» **Source text**:

---+---

Can people learn to respect different cultures and lifestyles? Can we learn, at the very least, to listen to opinions that clash with our own? While the answers to these questions may still be unclear, a museum dedicated to teaching understanding, dialogue and coexistence opened its doors to the public last July.
by Wendy Elliman
With neither artifacts nor exhibits, Jerusalem's Museum On The Seam is a museum in the old sense of the word: a place in which to "muse" or think. Before entering the museum, one is struck by its choice of location. A gracious four-storey Jerusalem landmark known as the Tourjeman House, the building was home to wealthy Christian Arabs before serving as a meeting-place in 1949 for the Israel-Jordan Armistice Committee after Israel's War of Independence. Renewed hostilities in 1967 brought it under attack once more, and heavy shelling damaged its ornate facade.

---+---

» **Check your understanding**:
a) Summarize the Museum On The Seam text in two sentences.
b) For each statement, say whether it agrees with the Museum On The Seam text. Answer yes or no, and quote the words of the text that decide it.
(i) The museum displays artifacts.
(ii) The Tourjeman House has four storeys.
(iii) The Israel-Jordan Armistice Committee met in the building in 1967.

» **Collected material**:
---+---

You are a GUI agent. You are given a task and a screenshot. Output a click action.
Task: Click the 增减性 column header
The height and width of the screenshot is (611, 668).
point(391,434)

---+---

» **Results**:
a) Jerusalem's Museum On The Seam, which is dedicated to teaching understanding, dialogue and coexistence, opened to the public last July and has neither artifacts nor exhibits. It is housed in the Tourjeman House, a four-storey landmark that was once home to wealthy Christian Arabs, served in 1949 as a meeting-place for the Israel-Jordan Armistice Committee, and had its ornate facade damaged by heavy shelling in 1967.

b)
(i) No: "With neither artifacts nor exhibits"
(ii) Yes: "A gracious four-storey Jerusalem landmark known as the Tourjeman House"
(iii) No: "serving as a meeting-place in 1949 for the Israel-Jordan Armistice Committee"